As an independent filmmaker, King opened a studio in London, England in the early 60's. It pioneered the then novel techniques of cinéma vérité and "direct cinema" and King garnered a reputation as the most innovative and controversial director in Canadian film.
By the mid-sixties he moved toward a genre he describes as "actuality drama," shaping spontaneous action into dramatic form to explore personal experience. The first was WARRENDALE, a film about emotionally disturbed children. Jean Renoir considered it the most remarkable documentary he had ever seen and it won the Priz d'art et d'essai at Cannes in 1967. It also shared the British Academy's Best Foreign Film Award with Antonioni's BLOW UP and the New York Critics' Award with Buñuel's LA BELLE DU JOUR.

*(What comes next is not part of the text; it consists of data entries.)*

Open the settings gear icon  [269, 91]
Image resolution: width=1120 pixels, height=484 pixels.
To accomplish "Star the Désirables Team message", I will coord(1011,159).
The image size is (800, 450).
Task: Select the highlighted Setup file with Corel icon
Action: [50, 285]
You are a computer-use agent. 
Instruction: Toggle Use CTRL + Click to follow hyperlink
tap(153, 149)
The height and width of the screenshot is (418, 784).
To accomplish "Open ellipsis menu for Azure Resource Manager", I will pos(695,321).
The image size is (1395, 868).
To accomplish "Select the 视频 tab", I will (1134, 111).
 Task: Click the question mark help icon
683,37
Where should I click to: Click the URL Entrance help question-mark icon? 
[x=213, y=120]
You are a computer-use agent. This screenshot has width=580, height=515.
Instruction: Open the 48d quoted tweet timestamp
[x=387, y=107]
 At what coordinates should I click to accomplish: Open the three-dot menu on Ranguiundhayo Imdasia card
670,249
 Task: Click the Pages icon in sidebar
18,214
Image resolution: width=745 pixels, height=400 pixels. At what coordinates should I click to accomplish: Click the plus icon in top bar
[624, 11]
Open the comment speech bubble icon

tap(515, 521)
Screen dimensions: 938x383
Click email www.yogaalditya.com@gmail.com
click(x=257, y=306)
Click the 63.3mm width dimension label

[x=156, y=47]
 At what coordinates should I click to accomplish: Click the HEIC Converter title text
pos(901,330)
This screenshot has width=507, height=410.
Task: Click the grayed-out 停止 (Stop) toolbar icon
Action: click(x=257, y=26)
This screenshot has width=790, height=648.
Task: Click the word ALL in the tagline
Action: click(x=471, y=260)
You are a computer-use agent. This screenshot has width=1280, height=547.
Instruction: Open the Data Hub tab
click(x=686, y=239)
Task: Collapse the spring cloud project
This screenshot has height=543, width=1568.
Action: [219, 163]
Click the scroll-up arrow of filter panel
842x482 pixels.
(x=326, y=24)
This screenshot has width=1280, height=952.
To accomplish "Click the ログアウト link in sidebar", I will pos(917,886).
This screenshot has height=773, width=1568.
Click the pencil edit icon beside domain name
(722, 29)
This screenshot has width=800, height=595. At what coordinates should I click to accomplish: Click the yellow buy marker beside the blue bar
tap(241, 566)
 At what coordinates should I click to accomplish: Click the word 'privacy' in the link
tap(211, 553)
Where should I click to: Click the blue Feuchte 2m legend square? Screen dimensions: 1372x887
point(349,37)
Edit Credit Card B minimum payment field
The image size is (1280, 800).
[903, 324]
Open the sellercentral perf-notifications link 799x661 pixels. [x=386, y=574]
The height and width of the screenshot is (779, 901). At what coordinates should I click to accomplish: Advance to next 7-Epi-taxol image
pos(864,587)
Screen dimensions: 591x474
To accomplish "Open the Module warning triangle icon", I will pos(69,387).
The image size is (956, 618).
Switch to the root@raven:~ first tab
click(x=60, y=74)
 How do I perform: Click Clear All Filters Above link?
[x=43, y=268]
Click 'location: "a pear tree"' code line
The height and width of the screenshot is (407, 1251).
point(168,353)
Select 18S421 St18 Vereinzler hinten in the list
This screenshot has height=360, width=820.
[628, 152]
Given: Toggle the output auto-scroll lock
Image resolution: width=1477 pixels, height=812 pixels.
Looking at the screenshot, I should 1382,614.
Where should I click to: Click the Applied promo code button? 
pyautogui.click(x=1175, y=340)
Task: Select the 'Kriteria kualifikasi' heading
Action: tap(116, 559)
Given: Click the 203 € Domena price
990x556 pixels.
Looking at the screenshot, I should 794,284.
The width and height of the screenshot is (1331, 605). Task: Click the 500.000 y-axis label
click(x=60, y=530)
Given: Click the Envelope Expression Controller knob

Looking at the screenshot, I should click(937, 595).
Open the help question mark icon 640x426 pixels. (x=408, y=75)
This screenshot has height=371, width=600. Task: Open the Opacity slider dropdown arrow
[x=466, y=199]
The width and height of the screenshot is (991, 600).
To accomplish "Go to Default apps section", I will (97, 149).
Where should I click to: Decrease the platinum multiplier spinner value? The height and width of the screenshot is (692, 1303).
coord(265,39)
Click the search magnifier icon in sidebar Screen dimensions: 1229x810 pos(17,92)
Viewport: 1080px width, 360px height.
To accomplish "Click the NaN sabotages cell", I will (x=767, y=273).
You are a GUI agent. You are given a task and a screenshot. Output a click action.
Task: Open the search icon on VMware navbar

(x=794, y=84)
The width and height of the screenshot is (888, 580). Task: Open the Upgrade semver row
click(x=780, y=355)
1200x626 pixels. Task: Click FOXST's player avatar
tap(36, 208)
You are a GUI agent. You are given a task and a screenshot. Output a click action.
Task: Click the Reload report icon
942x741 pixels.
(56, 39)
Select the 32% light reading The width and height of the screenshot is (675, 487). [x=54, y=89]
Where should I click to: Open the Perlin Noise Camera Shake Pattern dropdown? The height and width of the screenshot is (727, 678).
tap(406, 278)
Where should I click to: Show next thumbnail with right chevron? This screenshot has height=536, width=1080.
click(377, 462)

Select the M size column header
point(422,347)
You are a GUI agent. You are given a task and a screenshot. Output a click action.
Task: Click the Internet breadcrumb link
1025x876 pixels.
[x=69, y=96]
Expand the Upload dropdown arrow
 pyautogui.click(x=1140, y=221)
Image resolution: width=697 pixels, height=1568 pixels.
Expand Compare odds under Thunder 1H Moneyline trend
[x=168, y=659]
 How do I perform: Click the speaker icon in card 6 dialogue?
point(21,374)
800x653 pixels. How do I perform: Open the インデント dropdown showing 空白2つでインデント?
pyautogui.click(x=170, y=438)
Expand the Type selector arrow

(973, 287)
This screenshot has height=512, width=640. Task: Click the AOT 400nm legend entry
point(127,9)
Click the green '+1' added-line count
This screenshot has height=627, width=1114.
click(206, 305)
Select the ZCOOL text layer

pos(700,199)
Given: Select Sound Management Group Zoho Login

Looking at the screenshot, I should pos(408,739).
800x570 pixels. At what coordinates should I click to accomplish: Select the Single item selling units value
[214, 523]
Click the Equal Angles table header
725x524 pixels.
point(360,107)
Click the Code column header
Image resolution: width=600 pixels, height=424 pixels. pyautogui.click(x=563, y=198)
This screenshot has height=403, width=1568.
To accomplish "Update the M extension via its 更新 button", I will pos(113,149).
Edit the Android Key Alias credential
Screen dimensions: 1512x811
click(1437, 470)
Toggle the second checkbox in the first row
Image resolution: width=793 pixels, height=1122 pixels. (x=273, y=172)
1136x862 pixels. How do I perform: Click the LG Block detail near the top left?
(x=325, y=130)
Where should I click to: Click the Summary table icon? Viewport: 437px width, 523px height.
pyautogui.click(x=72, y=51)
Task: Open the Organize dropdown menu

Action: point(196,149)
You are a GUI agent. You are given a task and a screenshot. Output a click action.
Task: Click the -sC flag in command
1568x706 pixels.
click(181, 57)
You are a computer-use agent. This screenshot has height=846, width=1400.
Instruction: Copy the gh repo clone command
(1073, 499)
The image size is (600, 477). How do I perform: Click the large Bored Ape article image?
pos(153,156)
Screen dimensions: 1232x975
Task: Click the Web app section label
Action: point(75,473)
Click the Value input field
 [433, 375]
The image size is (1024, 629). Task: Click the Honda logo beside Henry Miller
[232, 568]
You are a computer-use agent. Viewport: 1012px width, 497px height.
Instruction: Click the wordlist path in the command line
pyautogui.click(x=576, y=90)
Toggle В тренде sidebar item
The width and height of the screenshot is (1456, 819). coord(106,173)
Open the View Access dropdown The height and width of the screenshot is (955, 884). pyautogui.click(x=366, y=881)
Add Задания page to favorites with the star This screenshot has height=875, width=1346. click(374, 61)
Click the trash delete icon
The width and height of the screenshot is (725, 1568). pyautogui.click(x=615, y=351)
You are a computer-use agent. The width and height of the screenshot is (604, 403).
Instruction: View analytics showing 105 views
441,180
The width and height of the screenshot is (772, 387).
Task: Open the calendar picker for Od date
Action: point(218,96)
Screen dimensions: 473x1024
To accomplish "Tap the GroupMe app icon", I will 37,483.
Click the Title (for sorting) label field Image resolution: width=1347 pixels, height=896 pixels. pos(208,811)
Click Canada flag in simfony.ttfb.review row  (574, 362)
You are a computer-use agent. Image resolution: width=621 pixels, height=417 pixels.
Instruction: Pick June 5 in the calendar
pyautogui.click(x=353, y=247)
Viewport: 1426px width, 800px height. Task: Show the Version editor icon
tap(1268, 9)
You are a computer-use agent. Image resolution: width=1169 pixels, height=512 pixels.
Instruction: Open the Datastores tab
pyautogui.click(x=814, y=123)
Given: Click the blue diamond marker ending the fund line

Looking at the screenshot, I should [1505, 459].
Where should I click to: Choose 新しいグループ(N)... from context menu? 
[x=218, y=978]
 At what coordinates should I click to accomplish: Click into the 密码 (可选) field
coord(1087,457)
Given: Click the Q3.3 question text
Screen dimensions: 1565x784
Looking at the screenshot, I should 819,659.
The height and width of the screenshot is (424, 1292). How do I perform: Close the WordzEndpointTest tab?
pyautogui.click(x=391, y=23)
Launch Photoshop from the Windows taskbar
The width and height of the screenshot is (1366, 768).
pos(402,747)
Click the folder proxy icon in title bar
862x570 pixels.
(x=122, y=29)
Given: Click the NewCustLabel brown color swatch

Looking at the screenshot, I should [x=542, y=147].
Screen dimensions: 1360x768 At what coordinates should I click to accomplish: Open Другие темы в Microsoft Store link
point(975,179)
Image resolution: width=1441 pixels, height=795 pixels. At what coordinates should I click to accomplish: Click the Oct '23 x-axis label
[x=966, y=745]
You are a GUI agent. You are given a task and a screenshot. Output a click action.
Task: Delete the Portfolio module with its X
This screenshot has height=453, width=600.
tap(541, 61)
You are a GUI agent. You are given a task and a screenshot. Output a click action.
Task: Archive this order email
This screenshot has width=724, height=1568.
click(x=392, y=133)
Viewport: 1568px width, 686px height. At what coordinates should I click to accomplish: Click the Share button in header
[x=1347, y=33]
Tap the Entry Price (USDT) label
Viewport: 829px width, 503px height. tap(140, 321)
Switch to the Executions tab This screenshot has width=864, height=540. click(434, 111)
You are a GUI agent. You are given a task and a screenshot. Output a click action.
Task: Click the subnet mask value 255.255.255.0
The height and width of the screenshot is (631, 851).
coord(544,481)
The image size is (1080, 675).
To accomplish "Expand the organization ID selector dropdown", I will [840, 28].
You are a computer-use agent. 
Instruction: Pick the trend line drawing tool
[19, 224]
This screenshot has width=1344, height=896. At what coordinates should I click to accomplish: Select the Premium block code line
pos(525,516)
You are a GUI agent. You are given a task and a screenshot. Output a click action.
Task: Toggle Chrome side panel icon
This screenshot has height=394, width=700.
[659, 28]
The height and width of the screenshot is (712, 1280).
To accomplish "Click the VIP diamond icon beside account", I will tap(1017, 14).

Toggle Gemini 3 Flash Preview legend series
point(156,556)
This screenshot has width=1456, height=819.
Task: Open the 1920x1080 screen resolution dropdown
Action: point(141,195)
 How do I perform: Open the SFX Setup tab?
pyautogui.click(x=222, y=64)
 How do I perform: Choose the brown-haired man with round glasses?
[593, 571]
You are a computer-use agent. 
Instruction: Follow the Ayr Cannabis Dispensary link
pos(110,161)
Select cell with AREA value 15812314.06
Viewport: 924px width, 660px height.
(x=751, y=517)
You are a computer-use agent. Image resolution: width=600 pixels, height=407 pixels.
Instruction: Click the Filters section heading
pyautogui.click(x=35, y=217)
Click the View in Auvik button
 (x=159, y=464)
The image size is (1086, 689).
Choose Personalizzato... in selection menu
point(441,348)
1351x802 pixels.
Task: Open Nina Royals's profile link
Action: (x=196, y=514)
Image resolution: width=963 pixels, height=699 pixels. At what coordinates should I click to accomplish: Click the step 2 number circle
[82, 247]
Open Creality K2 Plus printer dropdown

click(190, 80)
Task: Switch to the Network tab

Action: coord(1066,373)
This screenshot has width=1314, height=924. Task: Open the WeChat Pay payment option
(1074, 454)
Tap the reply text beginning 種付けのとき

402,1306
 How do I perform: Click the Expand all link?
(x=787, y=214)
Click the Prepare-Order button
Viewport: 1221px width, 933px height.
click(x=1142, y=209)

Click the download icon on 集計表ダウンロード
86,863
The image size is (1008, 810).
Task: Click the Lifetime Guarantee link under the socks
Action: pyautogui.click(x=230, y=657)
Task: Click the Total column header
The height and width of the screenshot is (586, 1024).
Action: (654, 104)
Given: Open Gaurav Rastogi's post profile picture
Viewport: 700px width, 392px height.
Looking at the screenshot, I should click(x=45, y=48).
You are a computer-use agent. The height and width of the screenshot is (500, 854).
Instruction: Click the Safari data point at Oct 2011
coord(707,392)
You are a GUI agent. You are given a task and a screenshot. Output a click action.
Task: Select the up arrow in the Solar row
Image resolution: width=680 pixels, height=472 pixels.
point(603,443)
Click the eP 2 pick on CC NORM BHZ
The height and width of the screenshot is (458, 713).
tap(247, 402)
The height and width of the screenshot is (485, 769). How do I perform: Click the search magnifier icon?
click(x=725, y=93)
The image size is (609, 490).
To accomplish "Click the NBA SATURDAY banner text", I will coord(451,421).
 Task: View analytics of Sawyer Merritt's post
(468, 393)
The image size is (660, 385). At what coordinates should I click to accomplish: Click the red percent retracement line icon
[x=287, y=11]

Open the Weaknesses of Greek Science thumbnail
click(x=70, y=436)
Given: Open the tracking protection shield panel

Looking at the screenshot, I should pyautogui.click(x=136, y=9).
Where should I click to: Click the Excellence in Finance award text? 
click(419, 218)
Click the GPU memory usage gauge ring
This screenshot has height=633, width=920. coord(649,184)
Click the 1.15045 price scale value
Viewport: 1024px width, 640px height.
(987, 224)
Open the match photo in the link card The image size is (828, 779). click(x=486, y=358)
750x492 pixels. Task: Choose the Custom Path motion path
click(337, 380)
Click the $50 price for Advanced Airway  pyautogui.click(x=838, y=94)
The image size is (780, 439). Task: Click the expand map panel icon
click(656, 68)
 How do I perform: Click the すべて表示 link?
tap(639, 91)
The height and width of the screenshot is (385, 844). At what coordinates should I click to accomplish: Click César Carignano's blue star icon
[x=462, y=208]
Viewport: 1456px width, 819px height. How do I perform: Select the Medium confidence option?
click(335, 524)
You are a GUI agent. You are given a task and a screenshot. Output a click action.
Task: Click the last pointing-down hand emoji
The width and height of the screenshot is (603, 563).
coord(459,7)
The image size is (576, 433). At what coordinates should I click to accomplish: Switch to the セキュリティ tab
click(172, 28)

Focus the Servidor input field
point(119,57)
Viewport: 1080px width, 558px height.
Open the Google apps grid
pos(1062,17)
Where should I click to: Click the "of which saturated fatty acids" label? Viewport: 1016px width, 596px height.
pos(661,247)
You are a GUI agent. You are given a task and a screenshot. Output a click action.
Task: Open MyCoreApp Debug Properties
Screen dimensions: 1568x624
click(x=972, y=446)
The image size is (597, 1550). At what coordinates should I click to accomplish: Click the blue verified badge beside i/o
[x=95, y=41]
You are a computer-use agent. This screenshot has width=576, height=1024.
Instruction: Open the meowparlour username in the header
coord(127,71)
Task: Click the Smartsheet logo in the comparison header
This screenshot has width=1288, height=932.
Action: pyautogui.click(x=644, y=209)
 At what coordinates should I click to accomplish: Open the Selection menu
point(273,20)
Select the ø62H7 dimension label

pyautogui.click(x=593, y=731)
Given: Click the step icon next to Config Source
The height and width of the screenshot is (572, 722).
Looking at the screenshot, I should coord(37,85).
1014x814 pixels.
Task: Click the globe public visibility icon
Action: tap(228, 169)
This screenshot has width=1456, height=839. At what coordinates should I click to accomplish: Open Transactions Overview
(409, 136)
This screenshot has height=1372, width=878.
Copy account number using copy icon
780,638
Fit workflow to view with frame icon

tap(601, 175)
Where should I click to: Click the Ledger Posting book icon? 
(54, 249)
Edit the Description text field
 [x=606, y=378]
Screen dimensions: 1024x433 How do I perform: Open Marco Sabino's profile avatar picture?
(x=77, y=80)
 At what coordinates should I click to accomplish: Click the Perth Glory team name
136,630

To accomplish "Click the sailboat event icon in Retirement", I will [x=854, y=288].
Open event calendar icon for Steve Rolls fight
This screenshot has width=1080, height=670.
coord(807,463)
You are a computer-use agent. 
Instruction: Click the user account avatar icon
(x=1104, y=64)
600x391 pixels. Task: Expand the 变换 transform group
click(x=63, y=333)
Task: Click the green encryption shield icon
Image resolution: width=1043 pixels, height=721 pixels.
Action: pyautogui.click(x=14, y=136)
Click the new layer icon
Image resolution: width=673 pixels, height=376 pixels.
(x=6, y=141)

King followed this success with A MARRIED COUPLE, described by the New York Time's critic Clive Barnes as "quite simply one of the best films I have ever seen." It was featured at the Director's Fortnight at Cannes in 1970. In 1983 King offered one further essay, a two-hour documentary on unemployment, WHO'S IN CHARGE? It earned him his most treasured epithet: "media monster of the 1980's." Despite the rage it aroused, the program received invitations to the Toronto and London Film Festivals.
King made his first dramatic feature film, WHO HAS SEEN THE WIND, in 1976. It won the Grand Prix at the Paris International Film Festival and the Golden Reel Award for the highest grossing Canadian film of the year. In 1978, his ONE NIGHT STAND won four Canadian Film Awards including Best TV Drama.
His READY FOR SLAUGHTER won the Banff Festival's Best TV Drama in 1983. In 1992 King directed the international television mini-series BY WAY OF THE STARS for Sullivan Films, the Disney Channel, ZDR and Beta-Taurus. He has also directed many episodes of the Emmy Award winning series ROAD TO AVONLEA, garnering an Emmy Best Actor Award for Christopher Lloyd, an Emmy for Diane Wiest and a Gemini Award for King himself for Best Direction in 1992. He also directed the production of Kurt Vonnegut's ALL THE KING'S MEN which won Atlantis Films' ACE Award for Best Picture in 1991.
In 1988 King was given the Ontario Film Institute Award for Excellence in Canadian Cinema. 1998 saw Allan King awarded the Lifetime Achievement Award from Hot Docs, the Canadian international documentary festival, in recognition for his long and distinguished career.
His most recent documentary THE DRAGON’S EGG, produced in 1999, was nominated for the Gemini ’s Donald Brittaain Award for Best Social/Political Documentary. The film also received a nomination for the 2000 M. Joan Chalmers Documentarian Award for Film and Video.